▶ **Objective**:
Return the lines unchanged, starting with the line containing "Click the notch at the slide rail's left end" and going on through the line containing "tap(476, 394)", with both of those lines included. Leave the pictures out of your answer.

▶ **Supplied material**:
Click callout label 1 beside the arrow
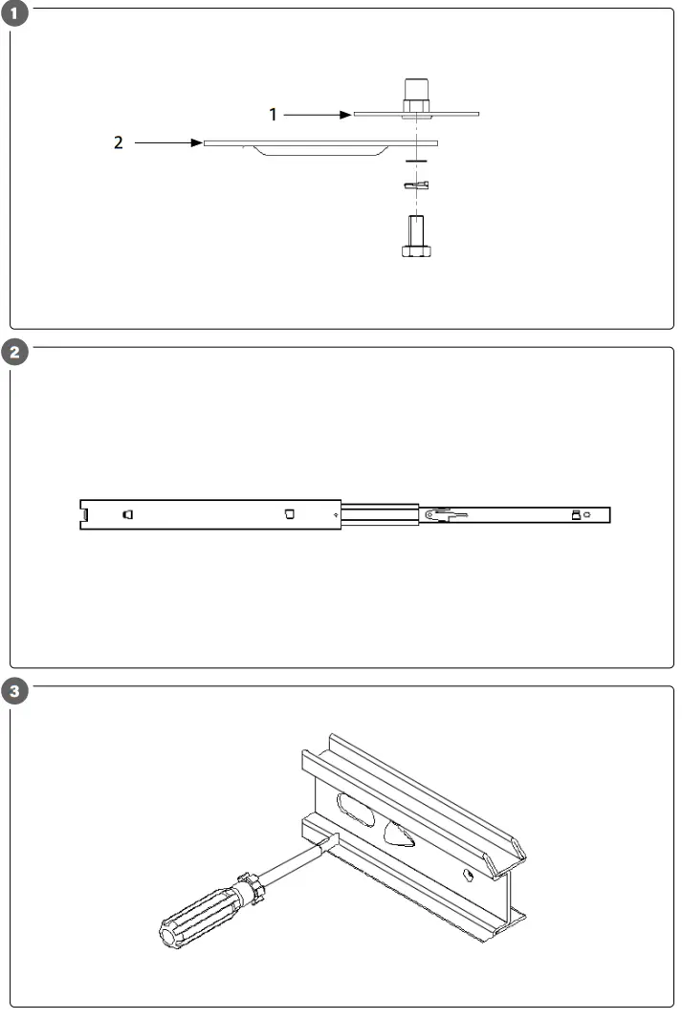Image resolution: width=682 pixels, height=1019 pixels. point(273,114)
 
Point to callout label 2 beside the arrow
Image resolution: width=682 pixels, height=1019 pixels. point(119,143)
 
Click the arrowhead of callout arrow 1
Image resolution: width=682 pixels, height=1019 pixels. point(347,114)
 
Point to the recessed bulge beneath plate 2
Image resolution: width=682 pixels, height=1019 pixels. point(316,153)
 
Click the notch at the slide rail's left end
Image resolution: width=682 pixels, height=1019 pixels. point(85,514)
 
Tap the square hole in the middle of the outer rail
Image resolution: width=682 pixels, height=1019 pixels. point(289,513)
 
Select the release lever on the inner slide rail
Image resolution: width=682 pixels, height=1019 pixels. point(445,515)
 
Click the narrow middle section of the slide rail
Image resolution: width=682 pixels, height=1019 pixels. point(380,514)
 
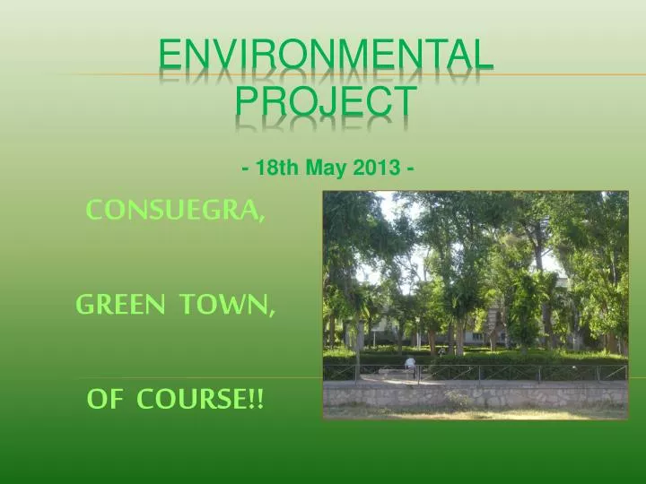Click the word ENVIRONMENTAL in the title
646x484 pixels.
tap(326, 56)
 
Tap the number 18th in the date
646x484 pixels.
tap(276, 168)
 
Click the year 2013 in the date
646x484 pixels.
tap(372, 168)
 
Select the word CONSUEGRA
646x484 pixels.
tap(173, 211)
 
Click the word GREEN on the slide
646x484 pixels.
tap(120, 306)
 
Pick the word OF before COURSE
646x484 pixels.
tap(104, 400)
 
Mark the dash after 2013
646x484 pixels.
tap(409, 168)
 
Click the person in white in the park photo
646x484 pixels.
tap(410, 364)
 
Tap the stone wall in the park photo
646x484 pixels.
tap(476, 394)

...

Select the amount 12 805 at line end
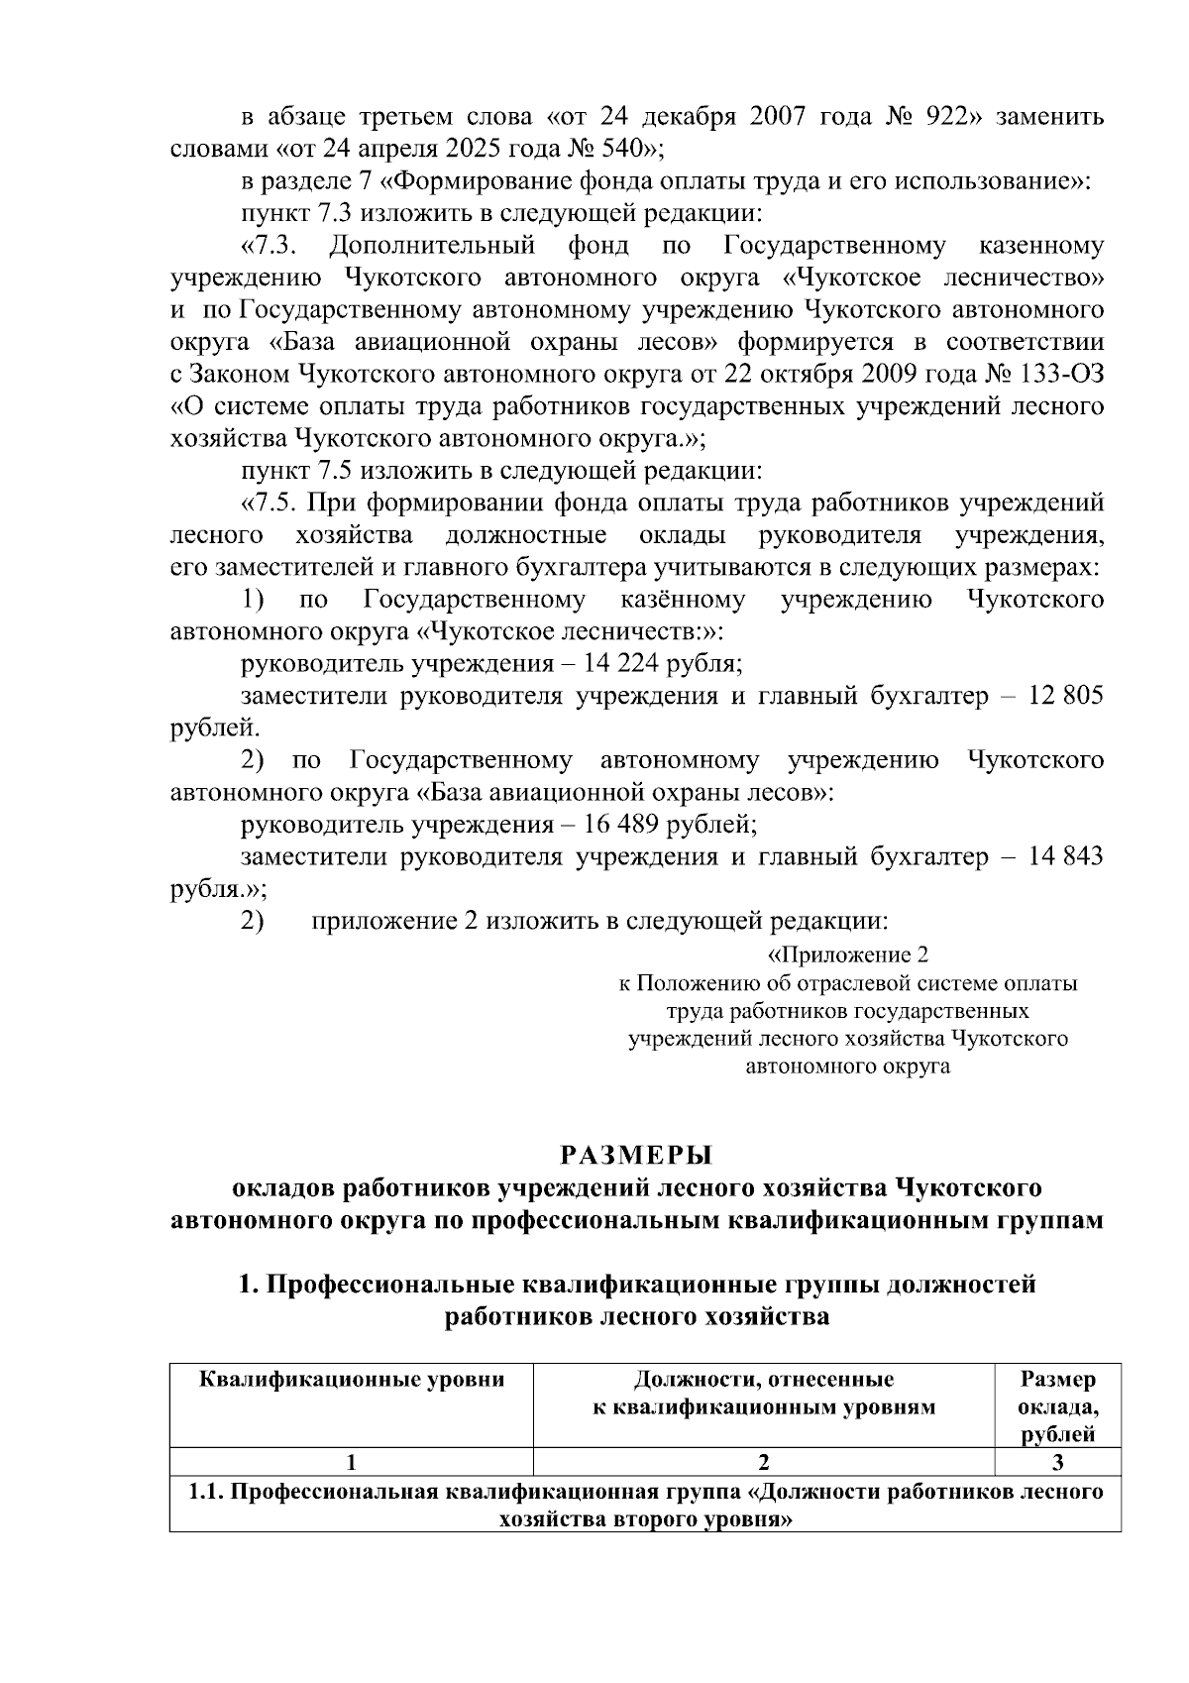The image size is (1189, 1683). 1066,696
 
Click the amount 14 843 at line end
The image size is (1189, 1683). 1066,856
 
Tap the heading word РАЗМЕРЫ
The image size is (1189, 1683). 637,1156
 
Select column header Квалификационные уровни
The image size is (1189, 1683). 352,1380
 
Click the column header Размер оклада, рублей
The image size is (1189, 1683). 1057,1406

--

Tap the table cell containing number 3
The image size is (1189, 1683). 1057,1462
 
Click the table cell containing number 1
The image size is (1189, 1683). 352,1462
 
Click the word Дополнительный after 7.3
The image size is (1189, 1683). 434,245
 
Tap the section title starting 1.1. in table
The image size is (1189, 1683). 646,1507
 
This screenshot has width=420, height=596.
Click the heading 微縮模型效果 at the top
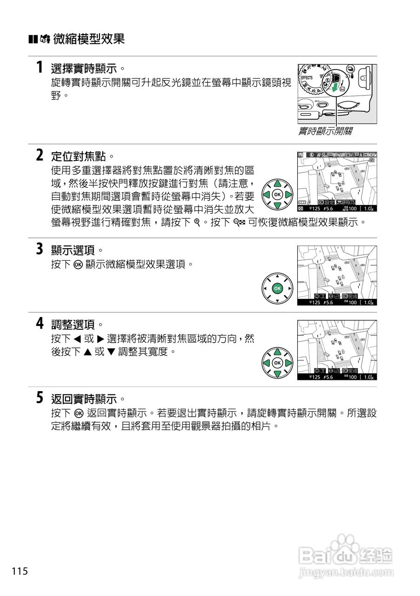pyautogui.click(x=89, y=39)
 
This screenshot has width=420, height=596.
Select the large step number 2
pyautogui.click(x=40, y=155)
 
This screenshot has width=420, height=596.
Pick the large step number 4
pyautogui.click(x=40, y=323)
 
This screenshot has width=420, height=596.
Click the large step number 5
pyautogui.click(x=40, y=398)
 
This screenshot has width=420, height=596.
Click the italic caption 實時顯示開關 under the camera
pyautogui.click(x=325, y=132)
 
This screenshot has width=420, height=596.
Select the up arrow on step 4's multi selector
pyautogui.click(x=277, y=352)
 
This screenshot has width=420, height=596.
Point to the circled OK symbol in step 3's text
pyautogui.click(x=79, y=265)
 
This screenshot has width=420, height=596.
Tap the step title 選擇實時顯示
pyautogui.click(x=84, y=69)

▶ **Written answer**:
Click the notch at the slide rail's left end
Image resolution: width=682 pixels, height=1019 pixels. point(85,514)
 
Tap the square hole in the middle of the outer rail
Image resolution: width=682 pixels, height=1019 pixels. point(289,513)
 
Select the release lever on the inner slide rail
Image resolution: width=682 pixels, height=1019 pixels. point(445,515)
 
Click the narrow middle section of the slide rail
Image resolution: width=682 pixels, height=1019 pixels. point(380,514)
 
Click the word ENVIRONMENTAL in the title
646x484 pixels.
tap(326, 56)
 
Tap the number 18th in the date
646x484 pixels.
tap(276, 168)
 
Click the year 2013 in the date
646x484 pixels.
tap(372, 168)
 
Select the word CONSUEGRA
646x484 pixels.
tap(173, 211)
 
Click the word GREEN on the slide
646x484 pixels.
tap(120, 306)
 
Pick the word OF before COURSE
646x484 pixels.
tap(104, 400)
 
Mark the dash after 2013
646x484 pixels.
tap(409, 168)
 
Click the person in white in the park photo
646x484 pixels.
tap(410, 364)
 
Tap the stone wall in the park photo
646x484 pixels.
tap(476, 394)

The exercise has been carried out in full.